Retomada do Comércio de Energia entre Colômbia e Equador: Desafios e Riscos de Dependência Energética
Após cinco meses de suspensão nas exportações de eletricidade, a Colômbia está prestes a reabrir o comércio de energia com o Equador. A decisão, anunciada pelo ministro colombiano de Energia, Edwin Palma, visa restabelecer uma segurança energética mútua entre os dois países. Contudo, essa retomada surge em um momento crítico para o Equador, que enfrenta uma significativa crise hídrica.
Atualmente, a maior parte da geração de eletricidade equatoriana provém de hidrelétricas, um fator que tem se mostrado ineficaz devido às secas prolongadas, exacerbadas pelo fenômeno El Niño. Como resultado, os reservatórios de água do país estão em níveis alarmantemente baixos, levando a apagões que chegam a durar até 14 horas. Esse cenário evidencia um déficit na produção de energia que ultrapassa o que poderia ser adquirido da Colômbia.
Ghaio Nicodemos, coordenador adjunto do Núcleo de Estudos de Atores e Agendas de Política Externa (NEAAPE), expressa ceticismo em relação à eficácia dessa medida. Segundo ele, a recente resolução do Ministério de Minas e Energia da Colômbia limita as exportações ao excedente energético disponível, o que pode não ser suficiente para atender à demanda, dado que ambos os países operam em uma matriz hídrica similar.
Além disso, aponta-se que a infraestrutura energética do Equador é defasada tecnologicamente, resultando em um déficit estimado entre 1.100 e 1.300 megawatts.
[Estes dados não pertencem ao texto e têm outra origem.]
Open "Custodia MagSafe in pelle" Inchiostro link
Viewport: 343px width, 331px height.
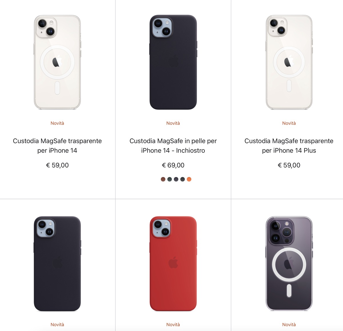[173, 145]
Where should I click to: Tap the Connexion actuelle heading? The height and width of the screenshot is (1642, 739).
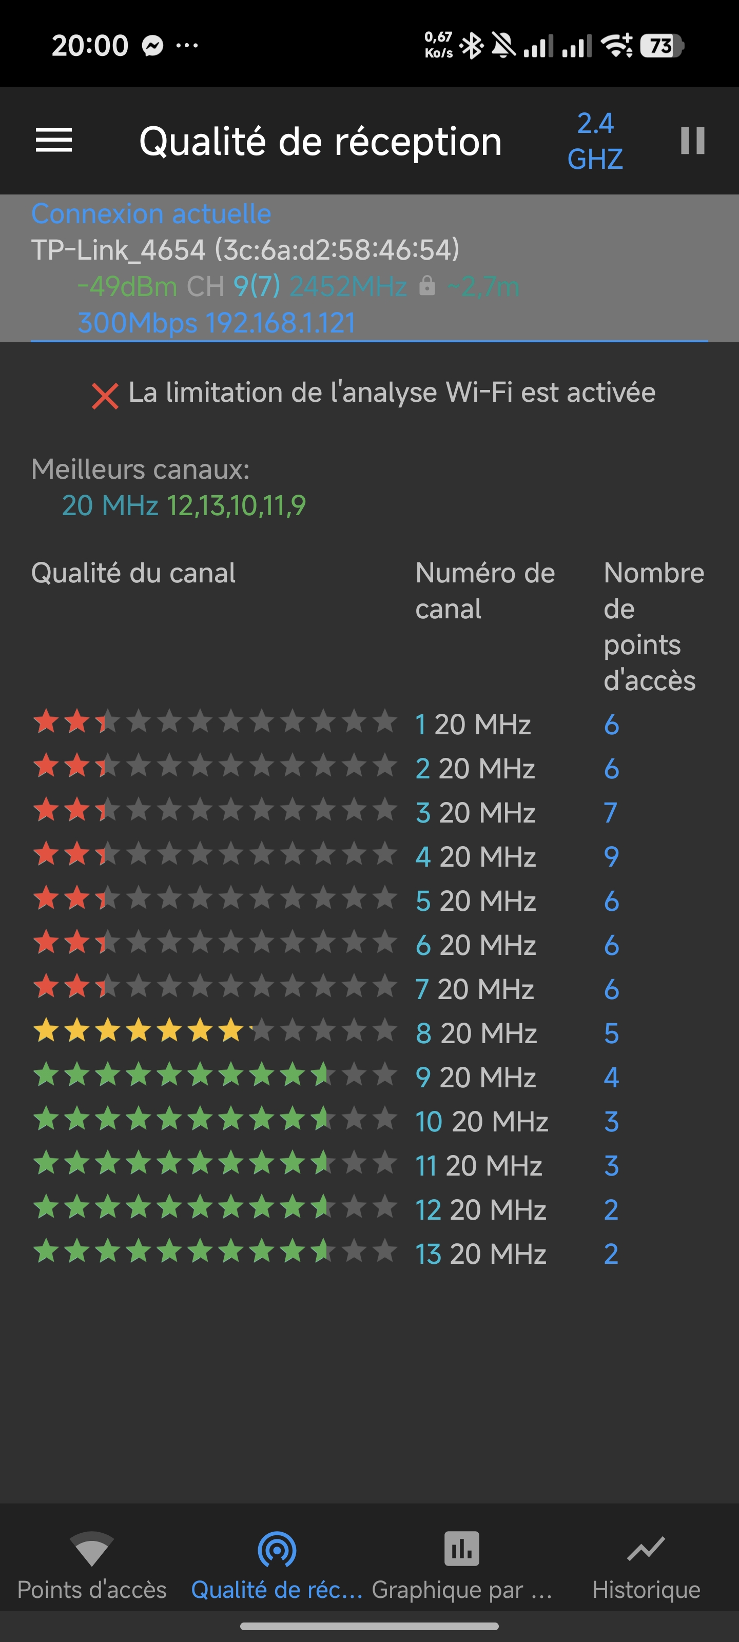[x=151, y=214]
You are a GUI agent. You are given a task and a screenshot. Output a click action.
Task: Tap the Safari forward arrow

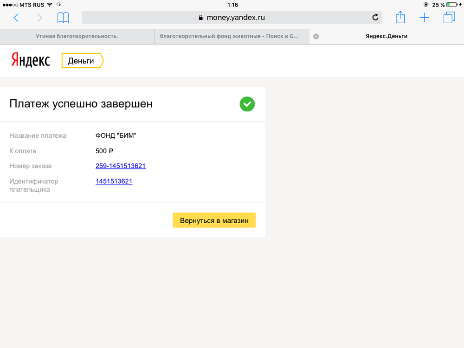(39, 18)
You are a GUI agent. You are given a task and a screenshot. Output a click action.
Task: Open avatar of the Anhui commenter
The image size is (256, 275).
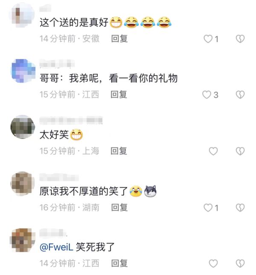pos(22,15)
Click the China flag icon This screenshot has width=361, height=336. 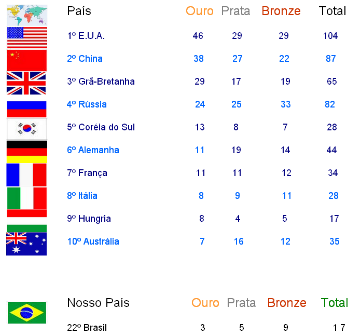[x=26, y=60]
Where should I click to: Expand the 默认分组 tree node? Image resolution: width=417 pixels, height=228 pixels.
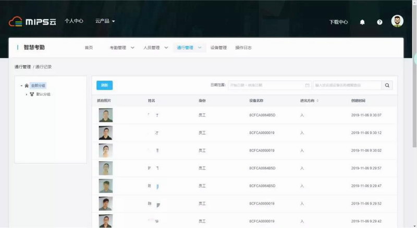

A conexão com a Colômbia permitiria a exportação de, no máximo, um terço dessa incapacidade. Nicodemos destaca que, sem um robusto investimento em renovação e diversificação das fontes energéticas, o problema da dependência nunca será suficientemente resolvido.
A crise energética equatoriana não é uma questão isolada; reflete um padrão de dependência que aflige vários países da América do Sul. Afinal, apesar de produzir energia em níveis superiores ao necessário, muitos países da região continuam a exportar recursos como o petróleo, enquanto carecem de um desenvolvimento industrial que transformaria esta produção em benefícios diretos para sua população.
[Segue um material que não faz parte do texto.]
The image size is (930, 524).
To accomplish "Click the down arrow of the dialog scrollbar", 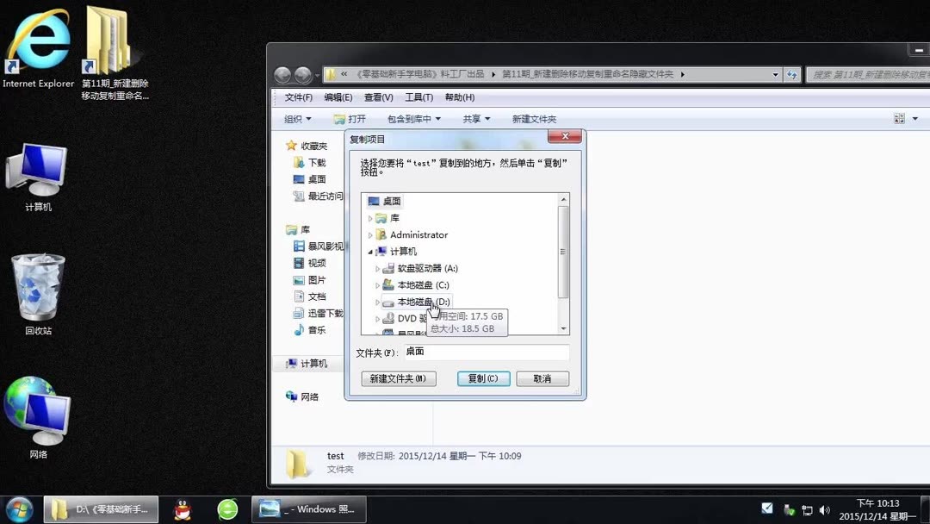I will tap(564, 328).
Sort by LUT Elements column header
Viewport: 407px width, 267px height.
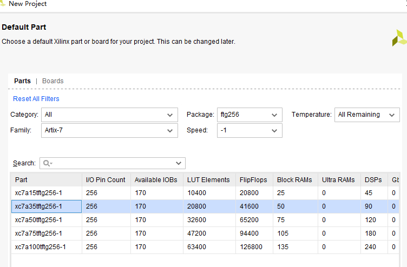pos(208,180)
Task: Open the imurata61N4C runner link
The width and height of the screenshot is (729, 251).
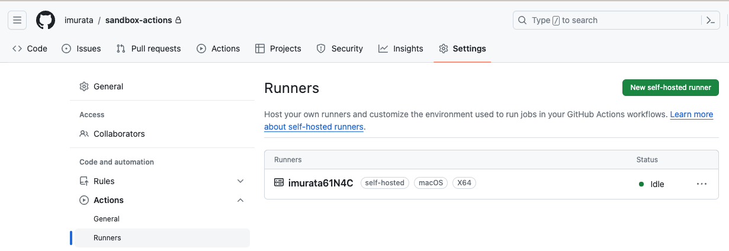Action: tap(320, 184)
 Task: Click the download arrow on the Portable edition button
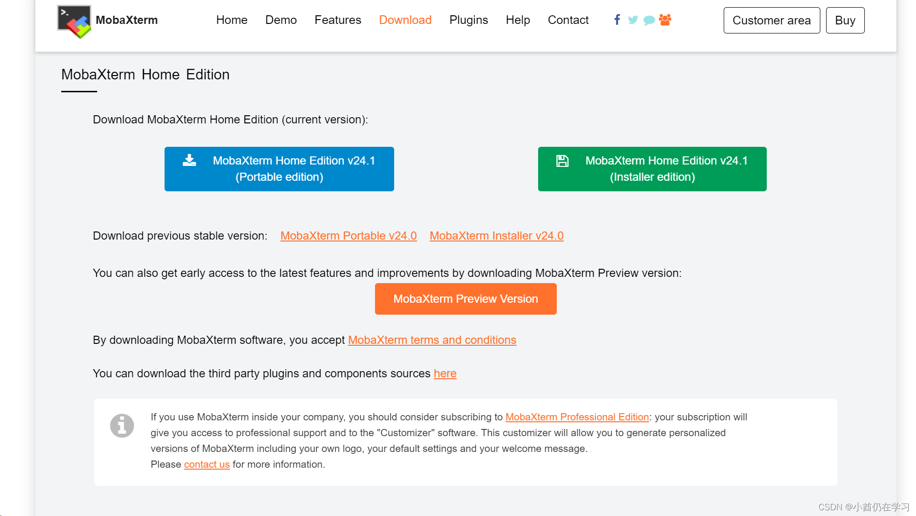click(x=189, y=161)
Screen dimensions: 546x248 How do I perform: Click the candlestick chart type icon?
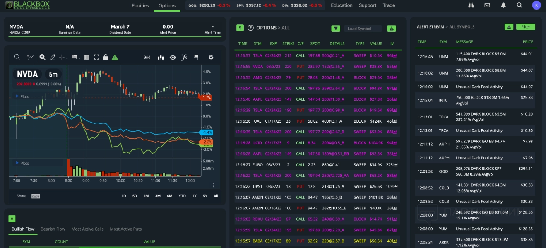tap(161, 58)
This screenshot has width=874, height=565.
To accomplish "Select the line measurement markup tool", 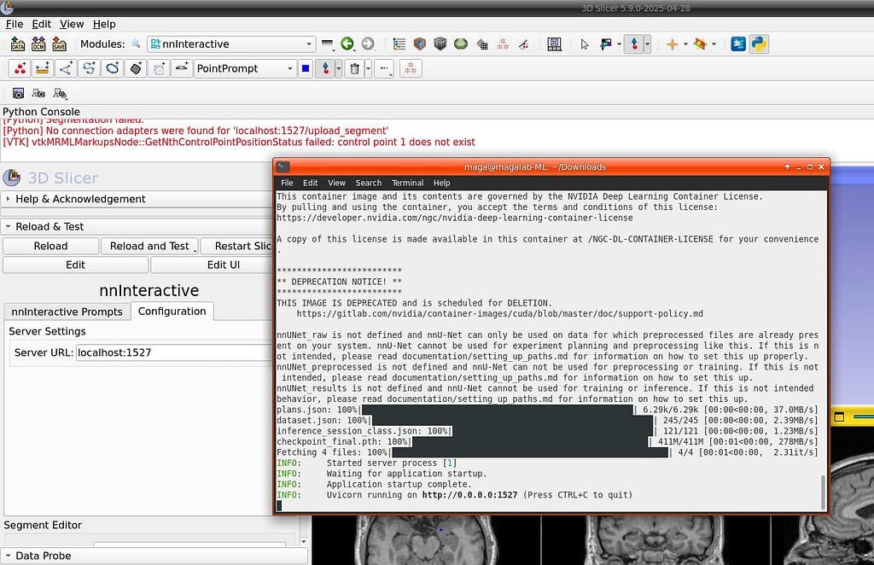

Juan Agulló, professor na Universidade Federal da Integração Latino-Americana, enfatiza que a dependência energética é um reflexo de um problema global, onde a demanda por energia cresce exponencialmente. Ele argumenta que a lógica de exportação prevalece, dificultando a busca por autossuficiência. O Estado equatoriano, segundo Agulló, errou ao não investir em uma infraestrutura eficaz para assegurar um fornecimento energético estável, crucial para manter a competitividade de importantes hubs econômicos como o porto de Guayaquil.
Em suma, a reabertura do comércio de eletricidade entre Colômbia e Equador parece ser uma solução temporária que, sem um verdadeiro planejamento e inovação na matriz energética, poderá perpetuar um ciclo de vulnerabilidade e dependência ambiental crônica.